Algunas estaban tomadas en el despacho del palacio de El Pardo, donde su mesa
de trabajo aparece siempre con un montón de papeles. Hasta el punto de que solo
queda lugar para un cenicero, a pesar de que el general no fumaba. Del carácter
neoclásico del mueble ahora depositado en el Salón de Columnas del Palacio Real, según leo, nada se aprecia.
La fuente de estas
fotografías es tan fiable en materia de adhesión al régimen como ABC y
no cabe imaginar un propósito crítico o burlón en unas imágenes convertidas en
documentos al servicio del relato histórico.
A la vista de una
mesa donde el general parecía atrincherado gracias a las montañas de papeles,
caben dos interpretaciones sujetas a matizaciones. Unos historiadores pensarán
en la inquebrantable voluntad de servicio de quien velaba, las veinticuatro
horas del día, por los intereses de España y ensalzarán la tarea de despachar
tan ingente cantidad de documentos. Incluso alguno, con ínfulas de modernidad,
hablará de un «trabajador 24/7» al servicio de la Patria.
Otros historiadores,
tal vez más atentos a los hechos que a los adjetivos derivados de las
hipótesis, considerarán que semejante pila de papeles era fruto de la
incapacidad del general para despacharla con prontitud y orden, sobre todo
cuando se convirtió en un anciano proclive al golf, la pesca, la caza, la
pintura, la televisión, la Fanta de limón y otros motivos recreativos entre los
cuales siempre estuvo el cine.
El irresoluble debate permite la posibilidad de comparar lo visto en las fotografías con las despejadas mesas de los monarcas que le han sucedido en la jefatura del Estado. El contraste es evidente, aunque las conclusiones son arriesgadas por la posible interferencia de algún asesor de imagen o un fotógrafo más atento a estas circunstancias. No todas las mesas reflejan el carácter de sus propietarios.

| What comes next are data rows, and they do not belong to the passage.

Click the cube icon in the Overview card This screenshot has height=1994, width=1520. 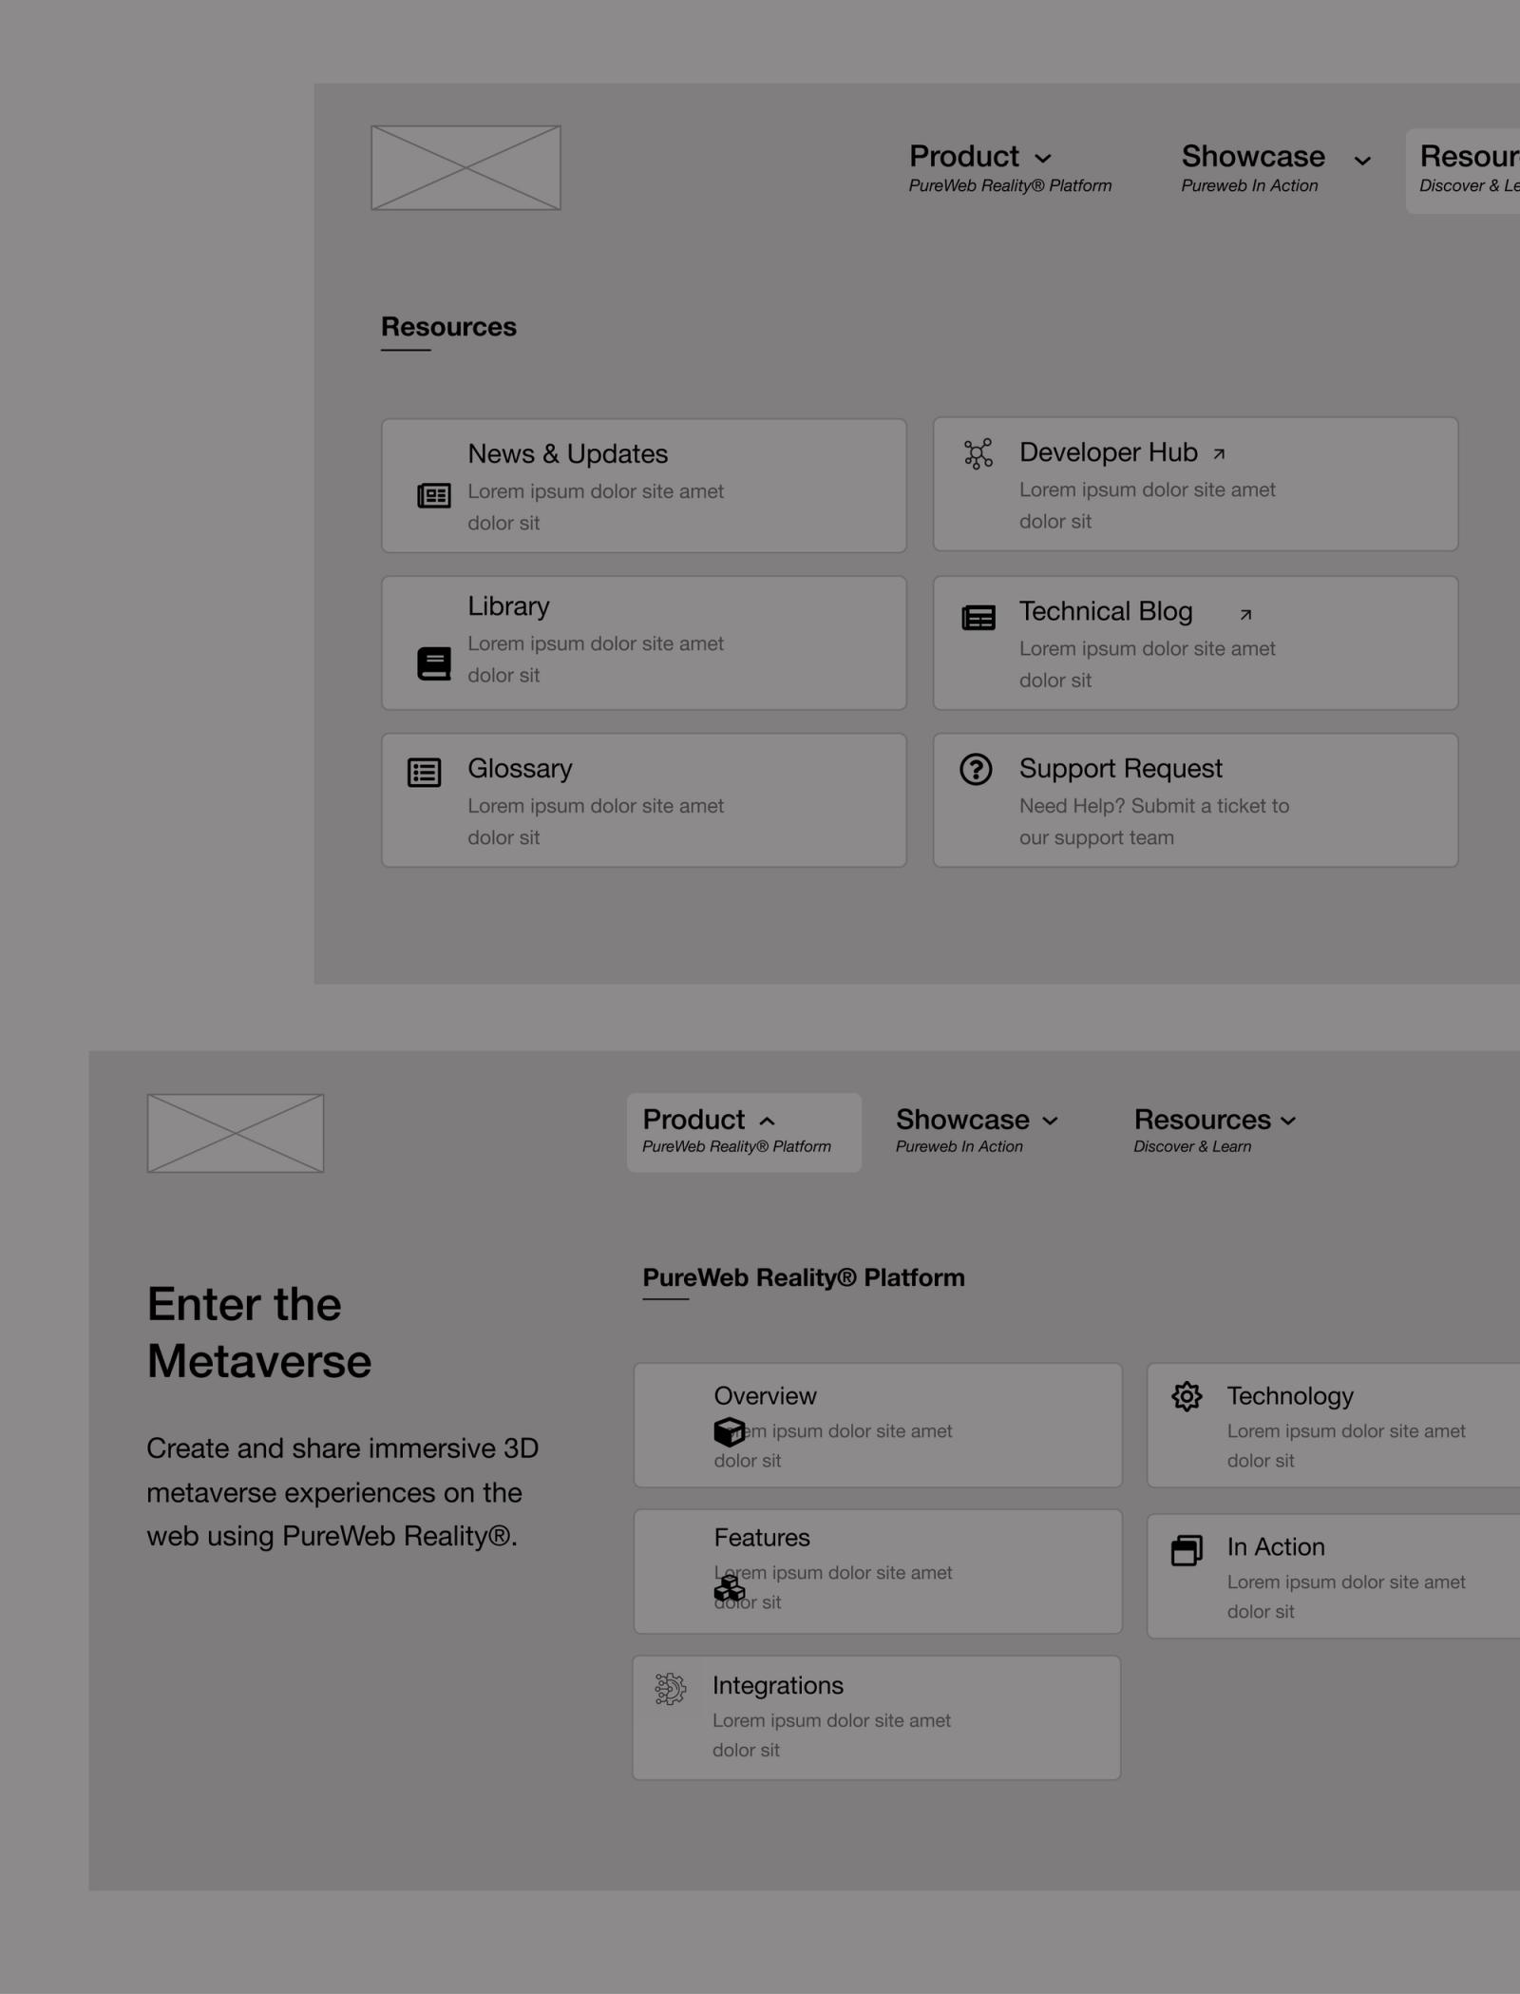click(x=729, y=1432)
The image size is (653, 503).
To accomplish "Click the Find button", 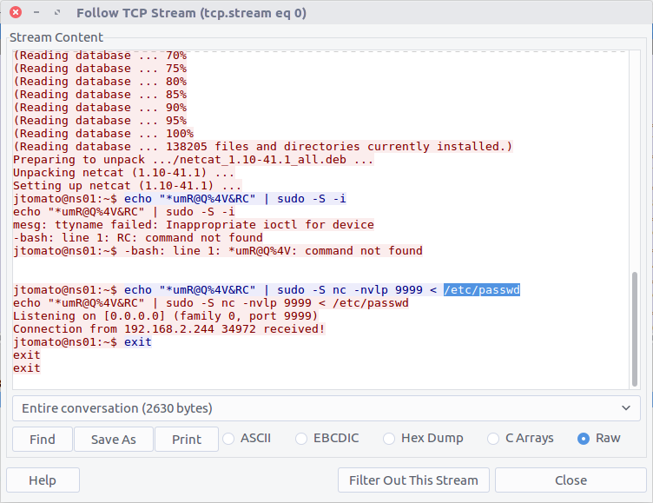I will coord(43,440).
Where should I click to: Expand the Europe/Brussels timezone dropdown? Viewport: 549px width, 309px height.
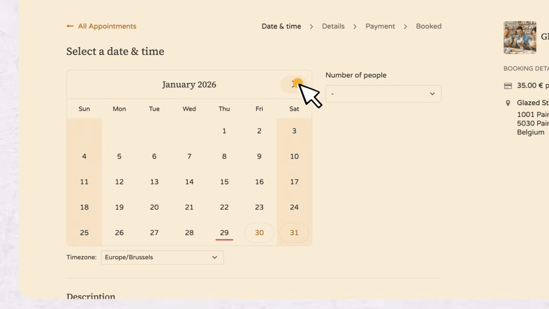coord(162,258)
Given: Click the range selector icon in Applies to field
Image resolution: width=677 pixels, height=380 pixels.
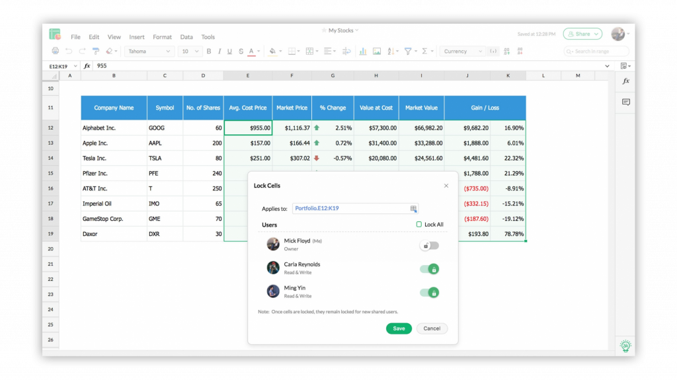Looking at the screenshot, I should click(413, 209).
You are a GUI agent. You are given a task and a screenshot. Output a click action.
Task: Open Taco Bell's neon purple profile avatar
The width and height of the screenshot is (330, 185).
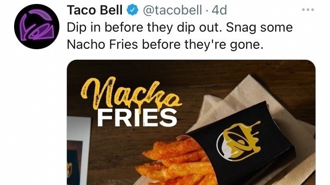click(x=37, y=26)
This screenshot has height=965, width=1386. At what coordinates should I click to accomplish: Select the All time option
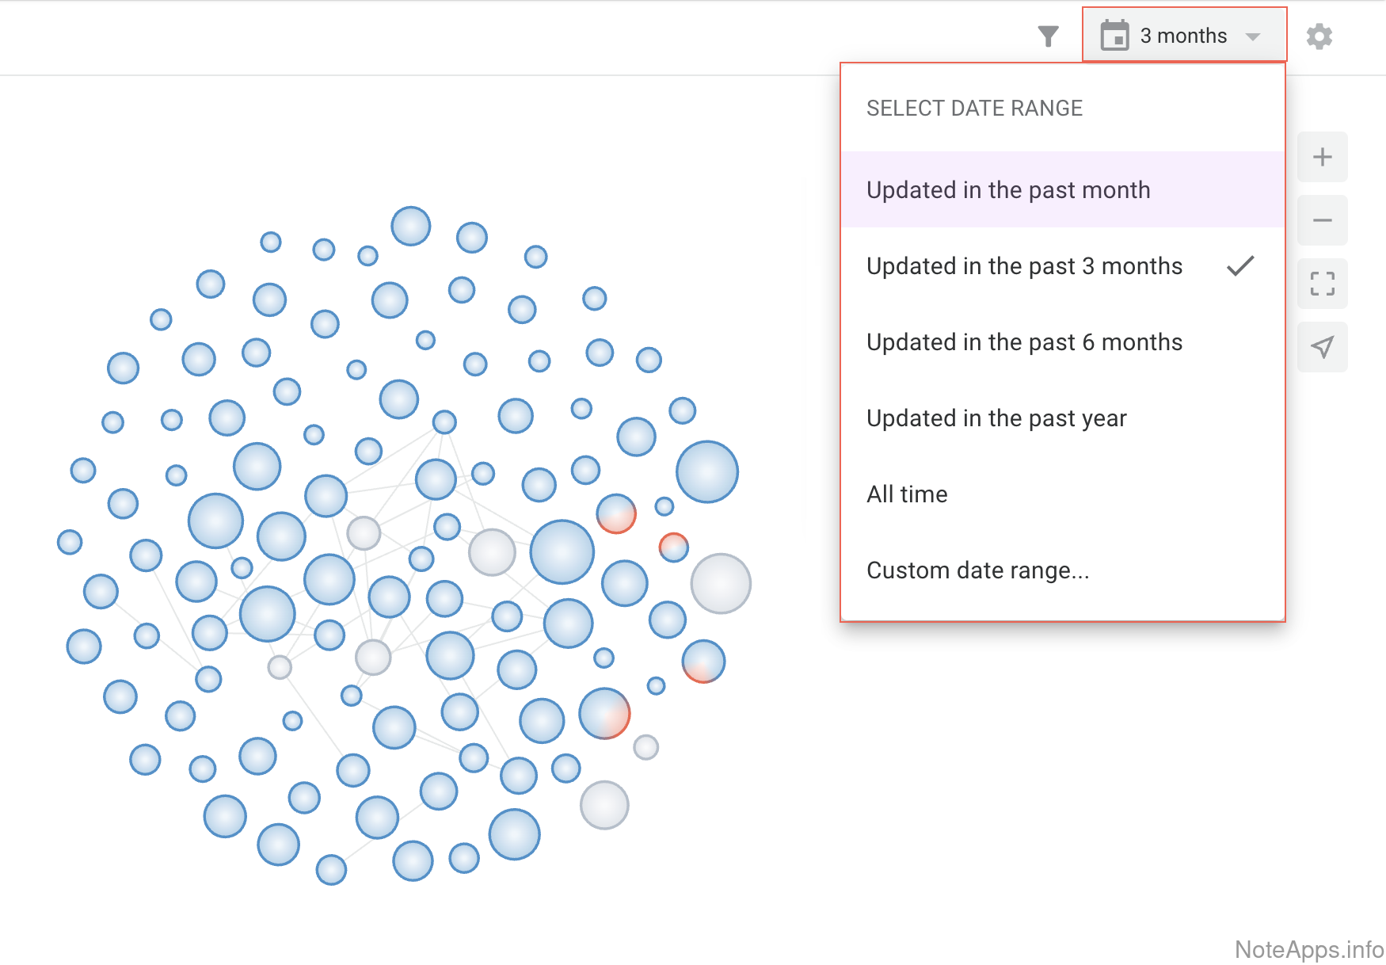click(x=907, y=494)
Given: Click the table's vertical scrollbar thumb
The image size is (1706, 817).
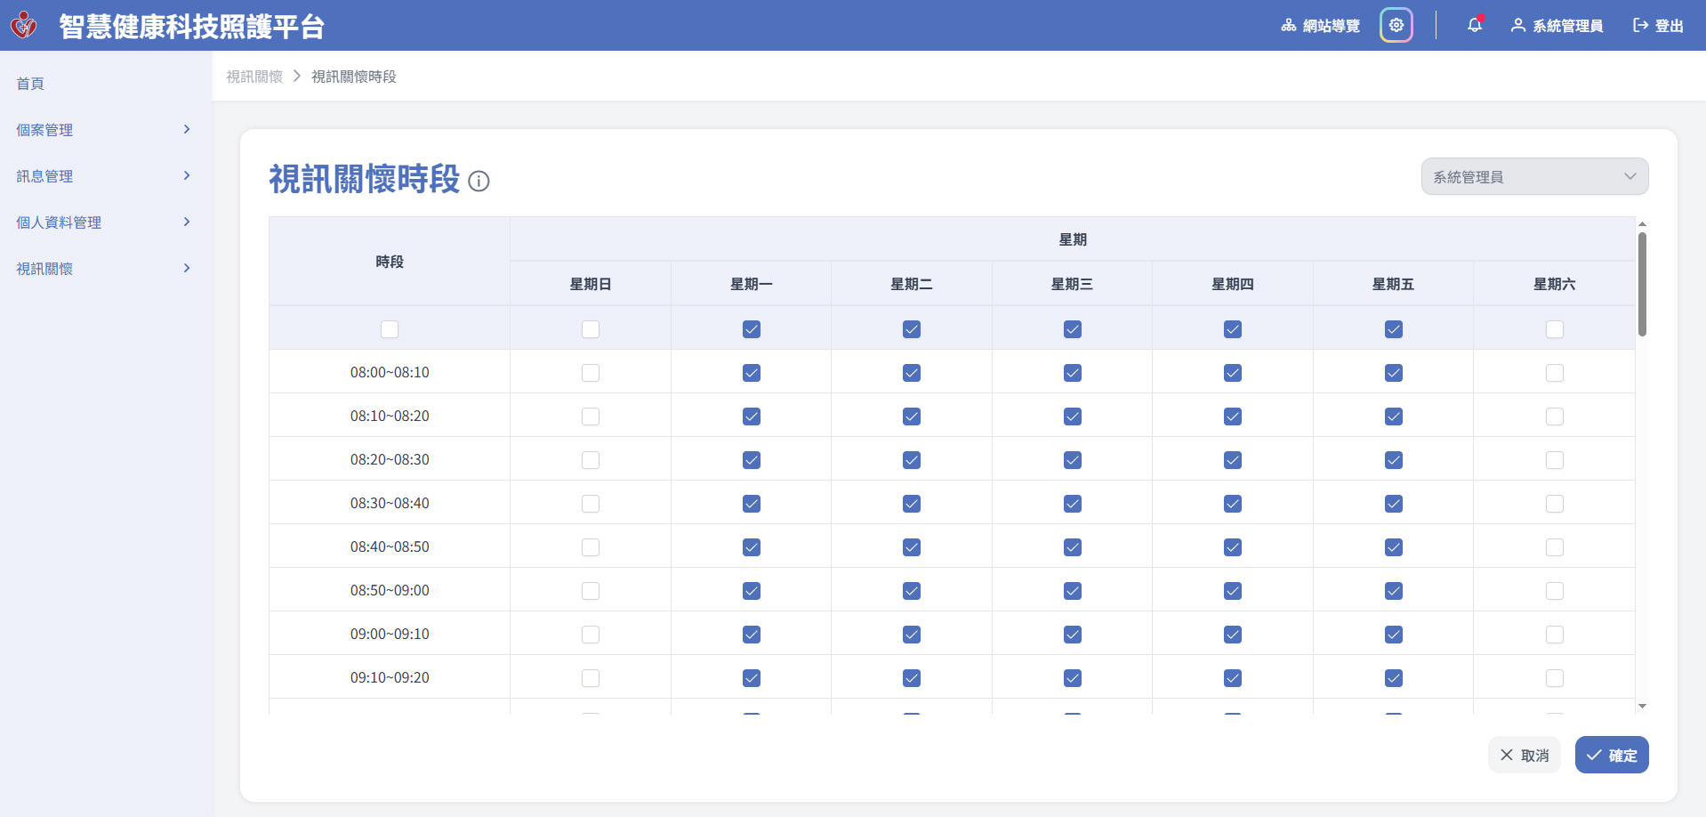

También, para ahondar en el tema, el historiador puede acudir a diferentes fuentes relacionadas con la productividad laboral del Caudillo, que iría más allá de lo constatado en la mesa de su despacho. Aquí, a falta de una documentación exhaustiva, los testimonios varían notablemente, a pesar de que todos proceden del ámbito oficial y ningún opositor controló su horario laboral.
En cualquier caso, el debate queda abierto con la
seguridad de que nadie lo cerrará abruptamente para condenar a quienes discrepen de su conclusión.
Si así sucede con
la imagen de una mesa repleta de papeles, cabe imaginar que otras cuestiones
más complejas y carentes de pruebas contundentes podrán tener un recorrido
infinito en el ámbito de los debates históricos. El objetivo de los
historiadores es mantenerlos en un clima de libertad que favorezca el contraste
entre las diferentes investigaciones. No para alcanzar «la verdad», una
pretensión tan totalitaria como incompatible con la historiografía, sino para
ahondar en el conocimiento del pasado mediante aportaciones siempre sujetas a
revisión, modificación y ampliación.